**課題 1:**
「マッドマックス」シリーズについての文章を読んで、次の問いに答えてください。
(a) このシリーズの監督は誰ですか。
(b) 荒廃した近未来という設定を大いに支えていたものは何ですか。
(c) 最新作「怒りのデス・ロード」はどこで撮影されたとされていますか。
**課題 2:**
「マッドマックス」シリーズについての文章を、最後の文の後から書き継いでください。

7月29日の記事

「スーパーグローバル・シネマの条件」

同31日の記事

「表現者シンポジウム、本日開催!(+マッドマックスの土着性)」で取り上げた

ジョージ・ミラー監督の「マッドマックス」シリーズ。

 

前にも述べたとおり、

このシリーズはオーストラリアの土着性に支えられています。

 

マッドマックス最大の売り物である

過激なカースタント

同国の特殊な自動車文化を基盤とするもの。

 

荒廃した近未来という設定も、

荒々しく雄大な同国の自然によって

大いに支えられていました。

 

最新作「怒りのデス・ロード」

アフリカのナミビアで撮影されたそうですが

画面で見るかぎり、

これはオーストラリアの原野をいっそう雄大、かつ荒々しくしたようなところです。

 

・・・同じ英語圏の国であろうと

(たとえば)カナダだったら、こうはならないでしょうね。

**資料:**
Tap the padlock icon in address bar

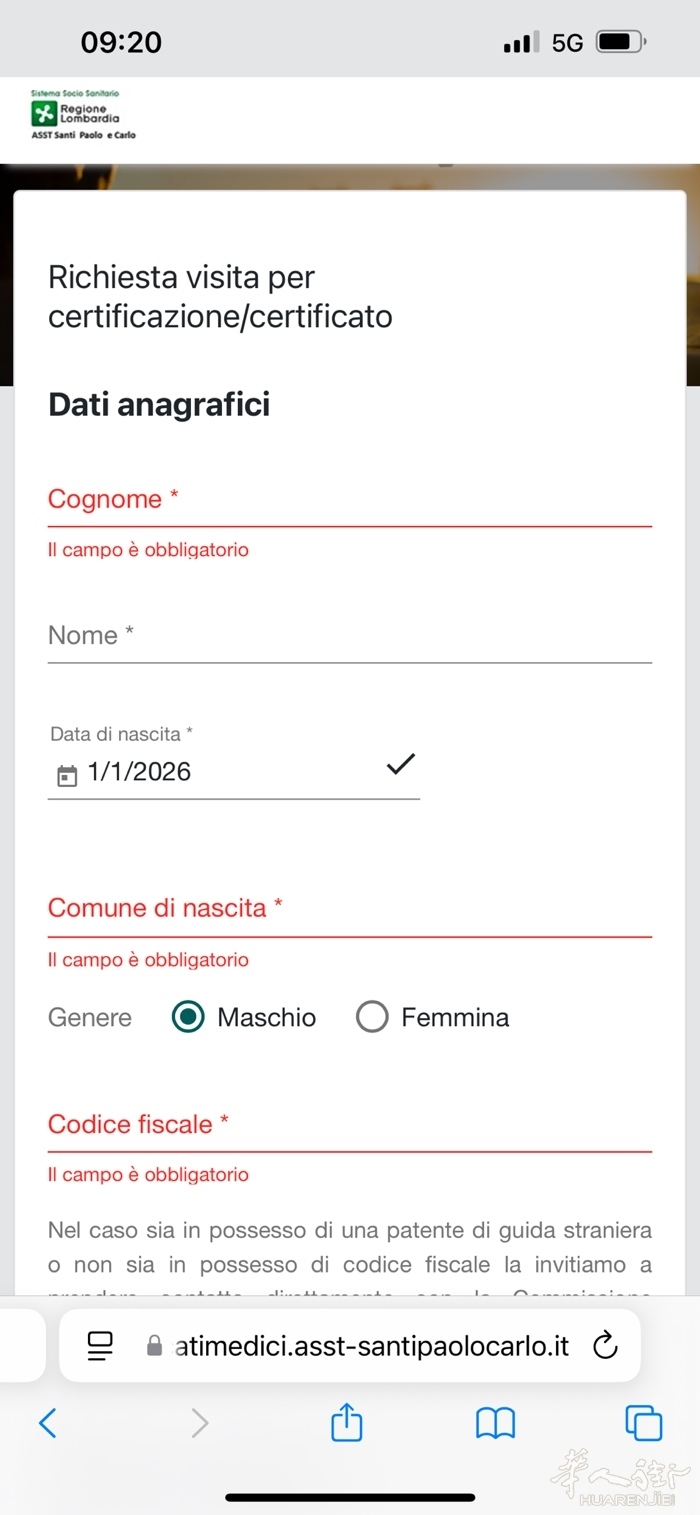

**最終結果 1:**
(a) ジョージ・ミラー監督です。
(b) 荒々しく雄大なオーストラリアの自然です。
(c) アフリカのナミビアです。

**最終結果 2:**
同国を代表する監督デヴィッド・クローネンバーグ大変な車好き。

「ファイアーボール」というカーレース映画を撮ったこともありますし、

「ラビッド」「スキャナーズ」「デッドゾーン」「クラッシュ」

自作で何度も交通事故を描いていますが

マッドマックスのような〈熱さ〉は感じられません。

 

いや、アメリカ映画のカーアクションにだって、

あの熱さはない。

 

しかるに面白いのは、

ジョージ・ミラー監督がこう発言していること。

 

マッドマックスは、

歴史を通じて世界中で繰り返し語られてきた英雄伝説のバリエーションだったんだ。

暗黒の荒野をさまよう孤独な無法者の物語という意味でね。

日本だったら、マックスは侍になる。

アメリカならガンマンだ。

さすらいの航海を続けるバイキングになることだってあるだろう。

 

オーストラリア(映画)ならではのヒーローという性格を

強く持っているはずのマックスが

侍にも、ガンマンにも、バイキングにもなりうる!

 

一見、矛盾しているようですが

じつはここに、文化というものを理解するカギがあります。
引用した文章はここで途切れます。